The *electric potential difference**, or* *voltage difference**(often just called voltage) between two points (A and B) in the presence of an electric field is defined as the work it would take to move a* *positive test charge of magnitude 1**from the first point to the second against the electric force provided by the field*. For any other charge \begin{align*} q \end{align*}, then, the relationship between potential difference and work will be:

\begin{align*}\Delta V_{AB} &= \frac{W_{AB}}{q} \ \ \ \ \text{[4] Electric Potential} \intertext{Rearranging, we obtain:} \underbrace{W}_{\text{Work}} &= \underbrace{\Delta V_{AB}}_{\text{Potential Difference}} \times \underbrace{q}_{\text{Charge}} \intertext{The potential of electric forces to do work corresponds to electric potential energy:} \Delta U_{E,AB} &= q\Delta V_{AB} \ \ \text{[5] Potential energy change due to voltage change}\end{align*}

The energy that the object gains or losses when traveling through a potential difference is supplied (or absorbed) by the electric field --- there is nothing else there. Therefore, it follows that *electric fields contain energy*.

To summarize: just as an electric field denotes force per unit charge, so electric potential differences represent potential energy differences *per unit charge*. A useful mnemonic is to consider a cell phone: the battery has the potential to do work for you, but it needs a charge! Actually, the analogy there is much more rigorous than it at first seems; we'll see why in the chapter on current. Since voltage is a quantity proportional to work it is a scalar, and can be positive or negative.
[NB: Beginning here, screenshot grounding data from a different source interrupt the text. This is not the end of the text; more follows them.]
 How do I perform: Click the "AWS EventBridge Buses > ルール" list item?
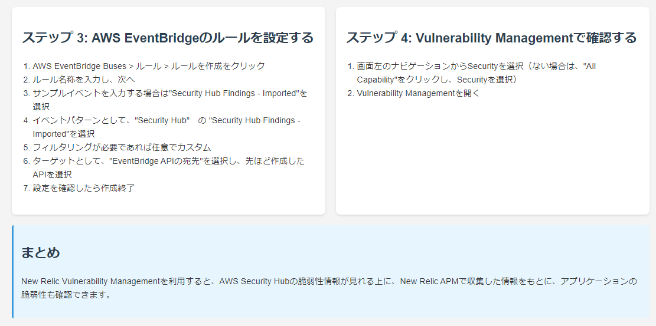149,66
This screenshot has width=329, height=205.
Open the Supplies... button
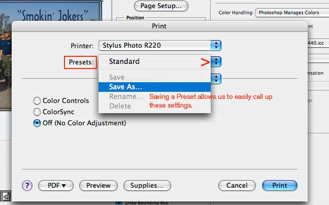point(147,186)
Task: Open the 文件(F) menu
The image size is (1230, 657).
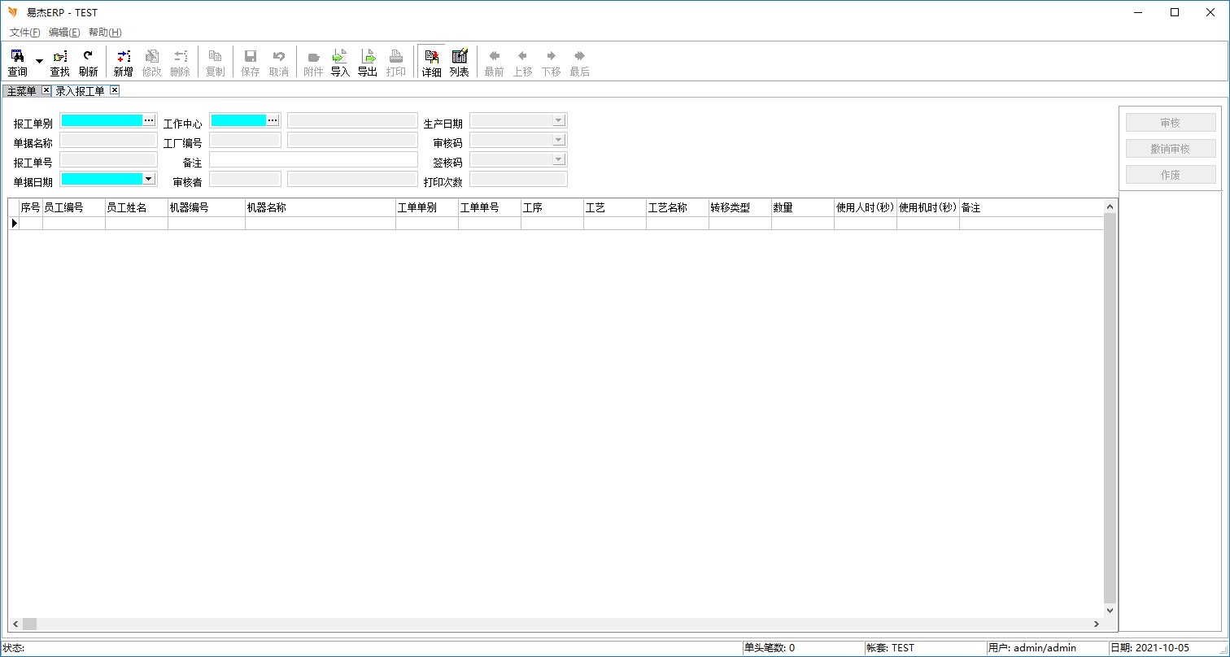Action: (24, 33)
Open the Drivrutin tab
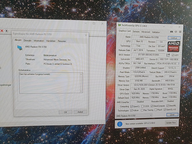 pos(28,40)
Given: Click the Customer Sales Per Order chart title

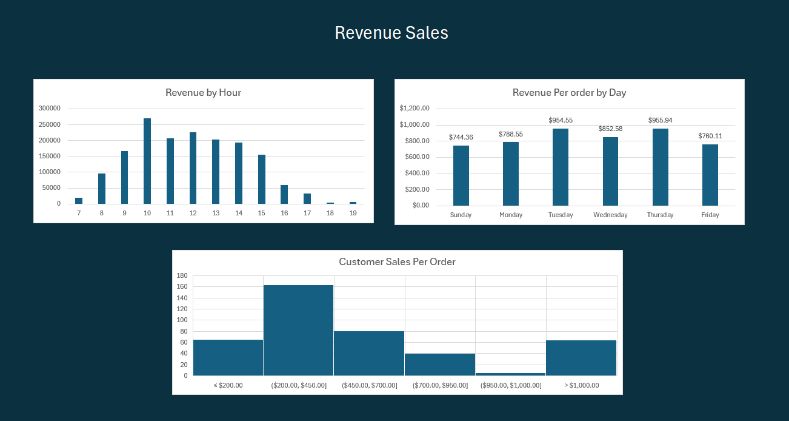Looking at the screenshot, I should [397, 262].

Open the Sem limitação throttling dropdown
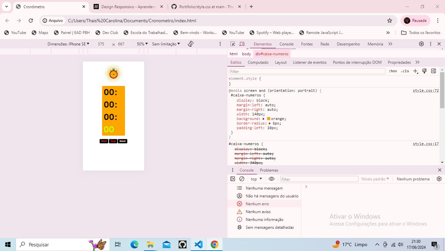point(166,43)
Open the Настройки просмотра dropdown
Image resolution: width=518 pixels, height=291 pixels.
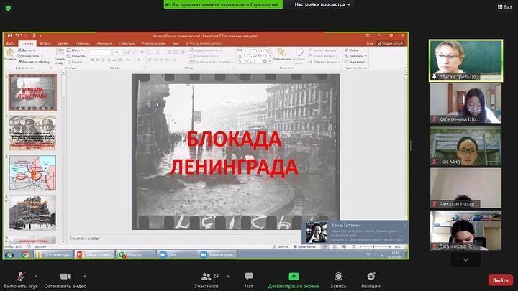coord(323,4)
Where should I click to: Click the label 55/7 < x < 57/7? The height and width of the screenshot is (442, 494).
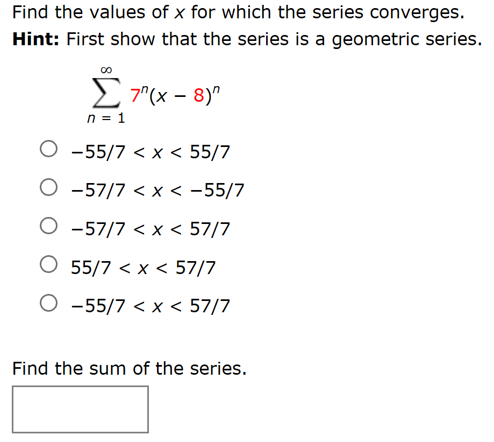coord(142,267)
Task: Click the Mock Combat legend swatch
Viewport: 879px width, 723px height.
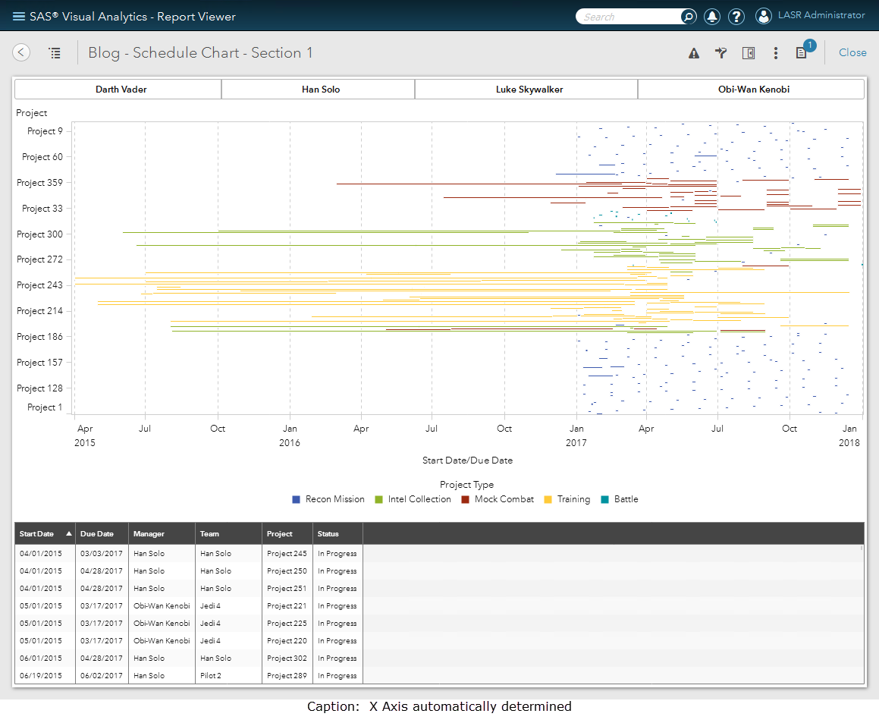Action: click(466, 499)
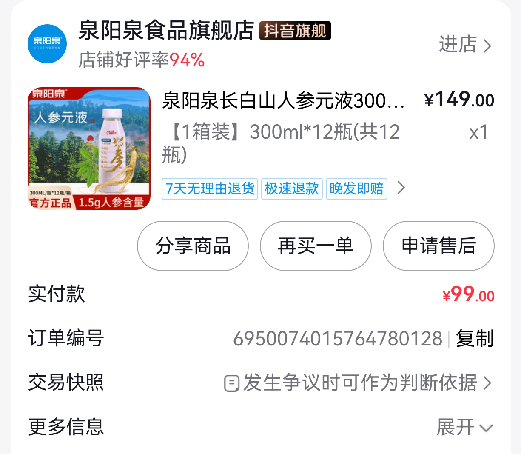
Task: Open the store name 泉阳泉食品旗舰店
Action: 166,31
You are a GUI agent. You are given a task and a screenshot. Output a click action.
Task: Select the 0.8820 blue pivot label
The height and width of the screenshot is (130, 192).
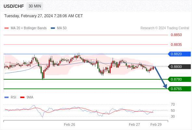coord(179,54)
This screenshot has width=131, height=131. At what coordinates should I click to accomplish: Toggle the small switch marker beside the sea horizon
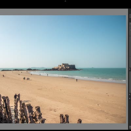(x=130, y=69)
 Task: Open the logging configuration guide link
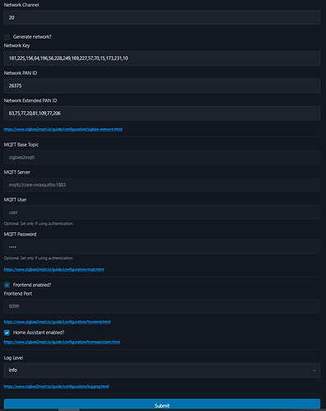[x=56, y=386]
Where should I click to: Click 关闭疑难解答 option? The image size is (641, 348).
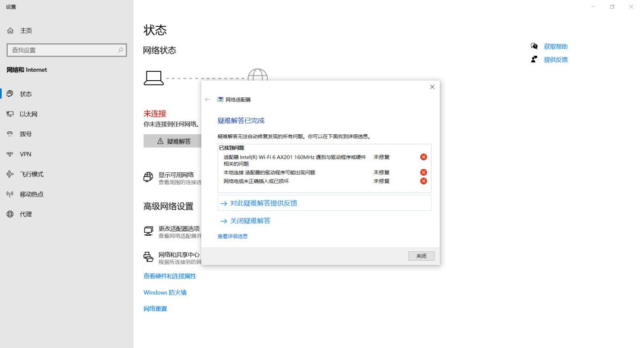click(x=250, y=221)
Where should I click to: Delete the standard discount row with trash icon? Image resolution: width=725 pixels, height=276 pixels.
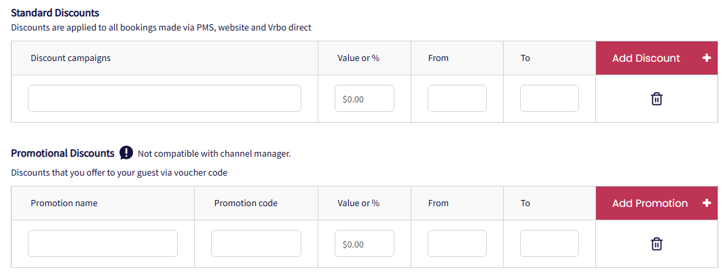point(656,99)
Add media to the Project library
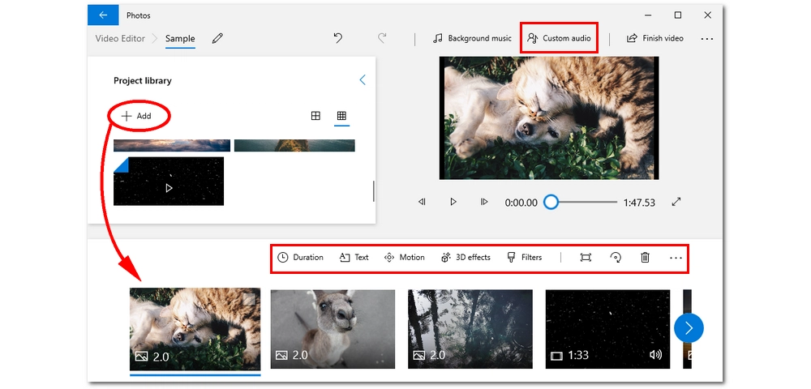Viewport: 811px width, 389px height. click(x=137, y=116)
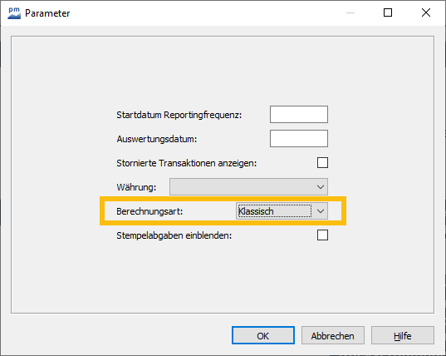The image size is (446, 356).
Task: Click the Stornierte Transaktionen anzeigen label
Action: pos(187,163)
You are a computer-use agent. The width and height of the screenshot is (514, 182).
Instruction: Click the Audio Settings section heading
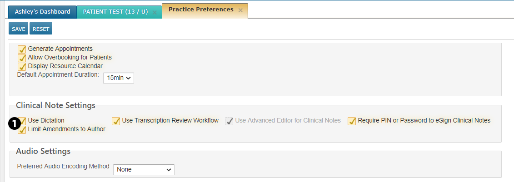click(43, 151)
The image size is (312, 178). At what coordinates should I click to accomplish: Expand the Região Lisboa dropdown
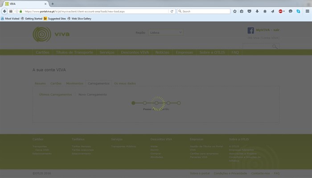click(165, 33)
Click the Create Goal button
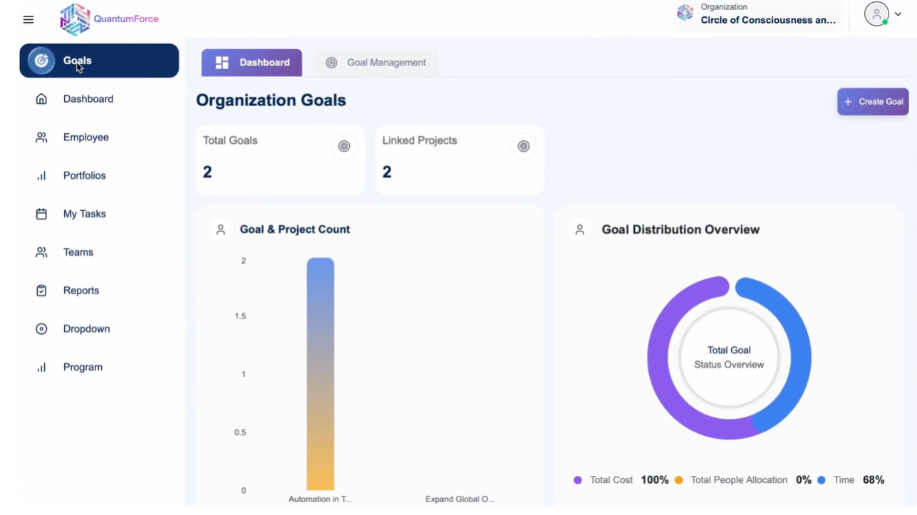This screenshot has width=917, height=515. pyautogui.click(x=872, y=101)
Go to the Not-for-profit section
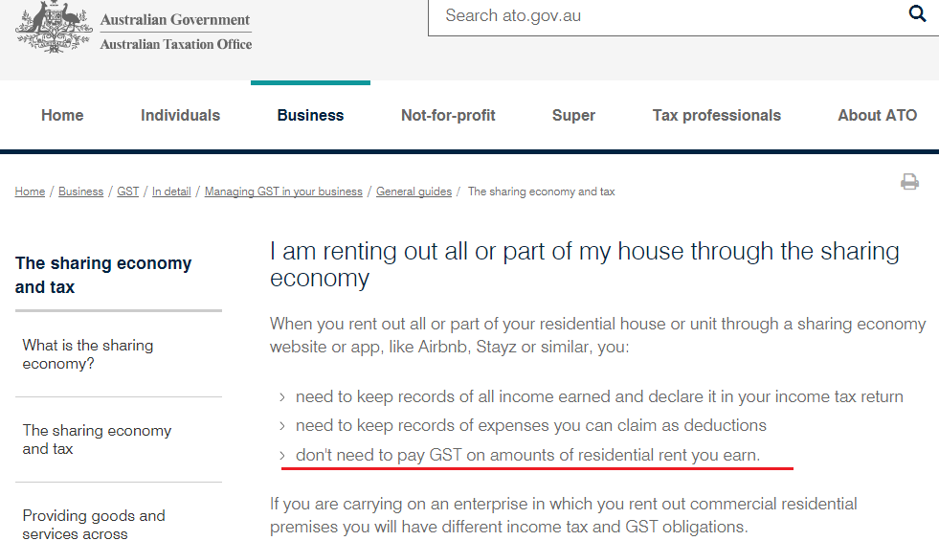Screen dimensions: 939x541 click(x=448, y=115)
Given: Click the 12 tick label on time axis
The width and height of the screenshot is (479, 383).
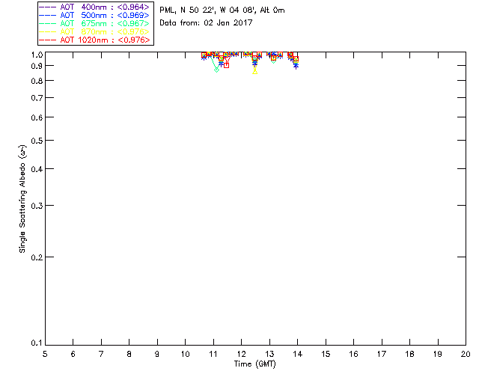Looking at the screenshot, I should 241,354.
## Electric Field of a Parallel Plate Capacitor

Suppose we have two parallel metal plates set a distance \begin{align*}d\end{align*} from one another. We place a positive charge on one of the plates and a negative charge on the other. In this configuration, there will be a uniform electric field between the plates pointing from, and normal to, the plate carrying the positive charge. The magnitude of this field is given by

\begin{align*}E = \frac{V}{d}\end{align*}

where \begin{align*}V\end{align*} is the potential difference (voltage) between the two plates.

The amount of charge, \begin{align*}Q\end{align*}, held by each plate is given by

\begin{align*}Q = CV\end{align*}

where again \begin{align*}V\end{align*} is the voltage difference between the plates and \begin{align*}C\end{align*} is the capacitance of the plate configuration. Capacitance can be thought of as the capacity a device has for storing charge . In the parallel plate case the capacitance is given by

\begin{align*}C = \frac{\epsilon_0 A}{d}\end{align*}

where \begin{align*}A\end{align*} is the area of the plates, \begin{align*} d \end{align*} is the distance between the plates, and \begin{align*} \epsilon_0 \end{align*} is the permittivity of free space whose value is \begin{align*} 8.84 \times 10^{-12} C/V \cdot m \end{align*}.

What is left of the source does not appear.